Ainda na ressaca da uma noite eleitoral emocionante, têm-se multiplicado as análises sobre o que aconteceu no Brasil no dia 2 de outubro. Como todos os apoiantes da candidatura democrática que formou em torno de Lula da Silva, vi na sua votação uma mensagem de esperança. Estou certa que essa vitória se confirmará na segunda volta com uma ampla mobilização social e enorme amplitude partidária (Ciro Gomes também já confirmaram que se somou ao campo democrático e Simone Tebet deu sinais de abertura).
No entanto, esse não é o fim da estória. Infelizmente, e como a experiência norte-americana deixava antecipar, vencer Bolsonaro nas urnas não significa derrotar o bolsonarismo. Isso ficou claro na votação para o Congresso e para o Senado, assim como nas disputas eleitorais estaduais. O avanço da extrema-direita é um fenómeno muito mais profundo do que a popularidade do seu líder de serviço, é um monstro com muitas cabeças.
A influência desta ideologia reacionária e fascizante não é obra de um único partido, mas de uma grande articulação a que já deram muitos nomes, partido digital bolsonarista, extra partido, partido paralelo: uma articulação de movimentos com uma agenda conservadora e reacionária que opera diretamente na sociedade sem intermediários partidários ou políticos: das milícias às igrejas evangélicas, passando por movimentos como o Escola Sem Partido, think thanks neoliberais, e outros que operam em largos setores da sociedade, das massas à mais fina elite económica.
A maior representante desta agenda foi a Ministra Damares Alves, Ministra da Mulher, da Família e dos Direitos Humanos. A mulher que divulgou o nome e informações de uma menina de 11 anos que foi violada e abortou; a ministra que procurou explicar que a alta incidência de violações de raparigas em determinadas regiões do Brasil se devia à falta de roupa interior, a evangélica que levantou a voz contra a “ideologia de género”, dizendo que a mulher deve ser submissa no casamento.

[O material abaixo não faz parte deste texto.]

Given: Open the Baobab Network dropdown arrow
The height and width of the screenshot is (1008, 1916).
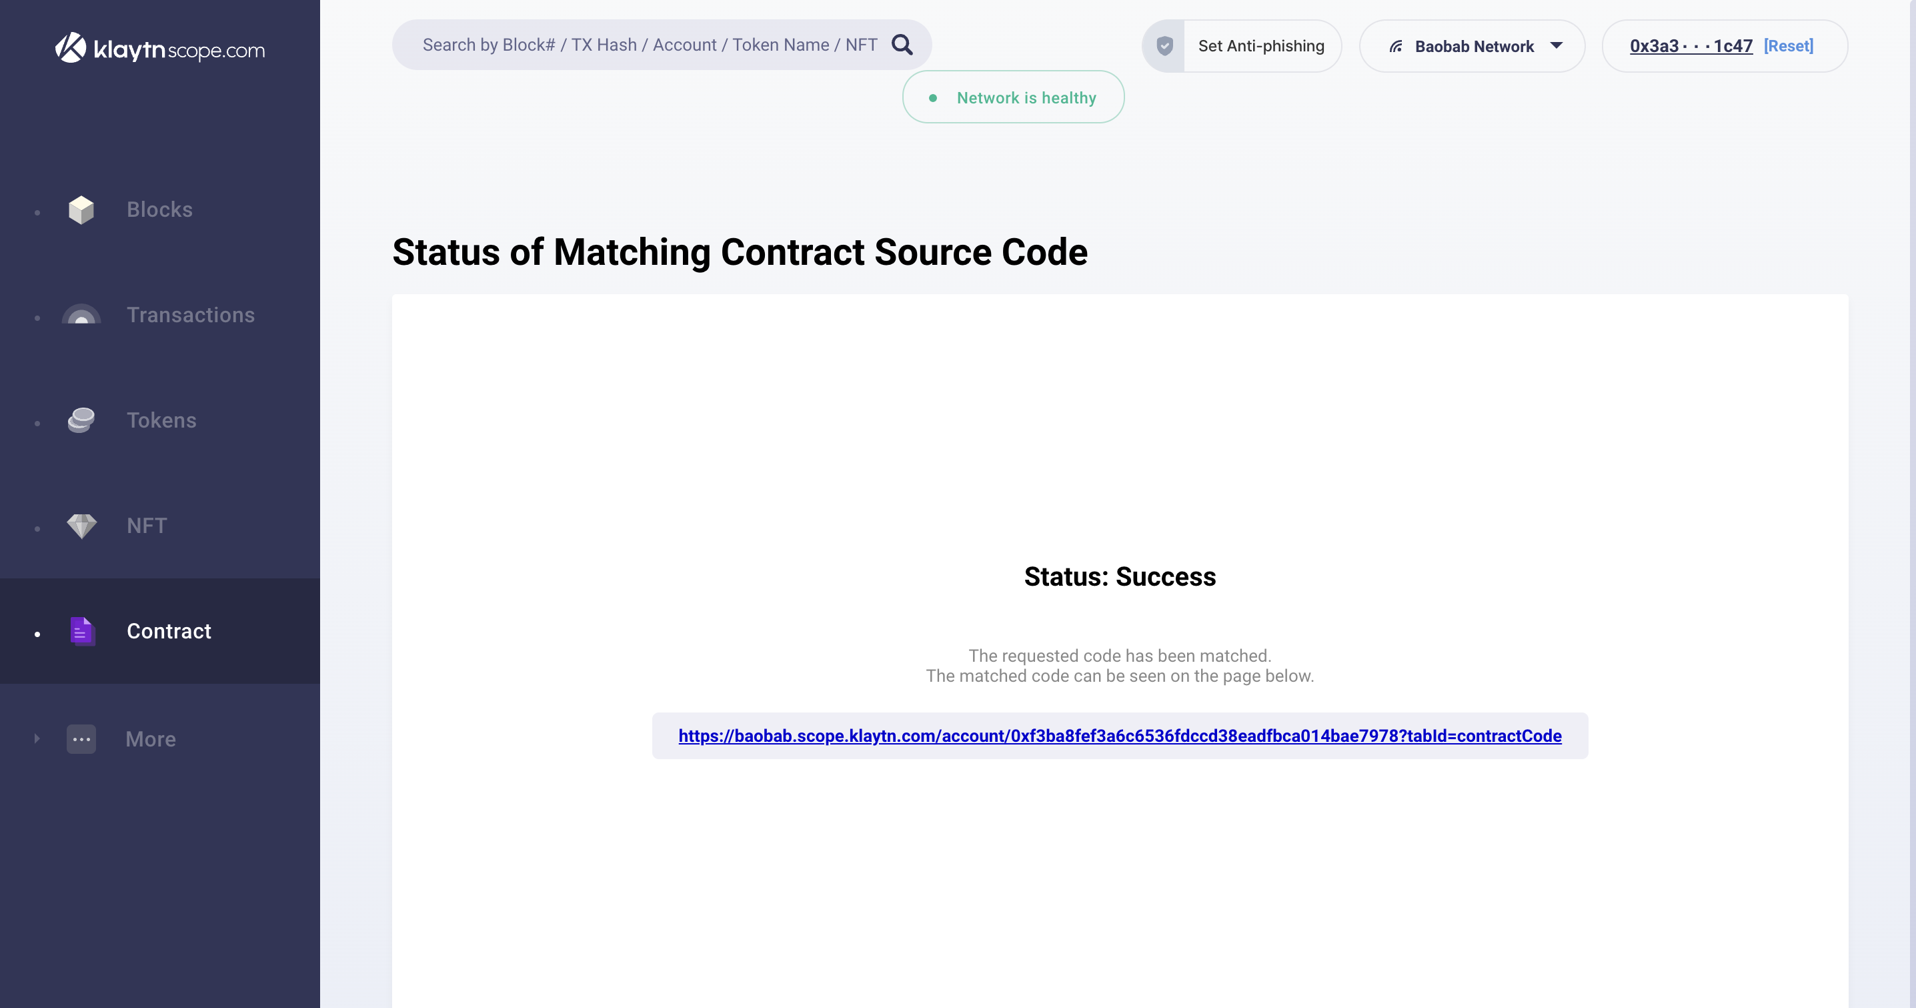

Ao fim de um ano, Damares já era a segunda ministra mais popular do Governo, só competia com Sérgio Moro. No discurso de despedida do ministério antes de se candidatar ao Senado, no dia 31 de março, Damares, com a voz embargada, dirigiu-se à amiga Michelle Bolsonaro: “Minha primeira-dama, foi você! Obrigada por ter acreditado, por ter confiado. Eu volto um dia, e como a ministra polêmica, que colocou as pautas de uma forma polêmica, eu não poderia sair daqui sem dizer que os filhos pertencem às famílias, sem dizer que menino veste azul, menina veste rosa, e quem manda nos filhos é a família! Deus abençoe o Brasil!”. Foi a primeira senadora eleita nas eleições de 2 de outubro de 2022.

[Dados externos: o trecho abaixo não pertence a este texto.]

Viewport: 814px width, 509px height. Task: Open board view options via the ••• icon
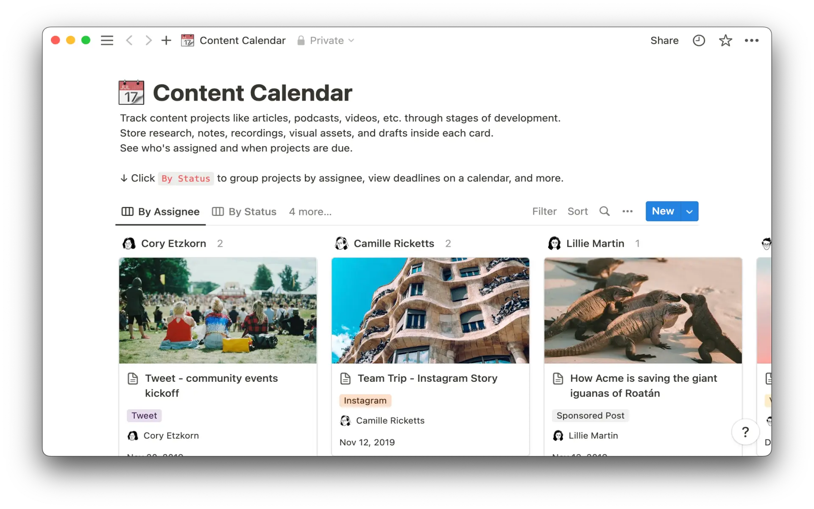627,211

Numa análise muito lúcida sobre o que está em causa, Tarso Genro (ex-ministro da Educação, da Justiça e das Relações Institucionais do Brasil) escreveu: “Esta nova sociabilidade nos assalta e nos desequilibra: como é possível selecionar pessoas para matar, exclusivamente por discordâncias políticas? Como é possível apresentar armas letais a crianças, estimular violência gratuita contra mulheres, militarizar escolas, ensinar a odiar seres humanos pela sua identidade sexual? Como é possível imitar o desespero – por falta de ar – de pessoas que estão enfrentando a morte a caminho de um Hospital? Como foi possível um povo “pacífico” e “ordeiro”, como dizem os velhos conservadores, bem (ou mal) intencionados, eleger uma pessoa como Presidente da sua República, que faz da morte e da tortura seu cartão de apresentação na cena política? Sociólogos, antropólogos e filósofos – humanistas e céticos de todo os quadrantes – já deram respostas brilhantes a estas perguntas, mas eu – que pensei saber algo mais do meu país e que as lições de Treblinka e Buchenwald, já eram suficientes para me ensinar algo a respeito da barbárie – confesso que não sei mais nada.”
Mas Tarso sabe que esse combate tem de ser feito, e que começa já, porque “a vitória está aí nos olhando para nos perguntar o que faremos dela”.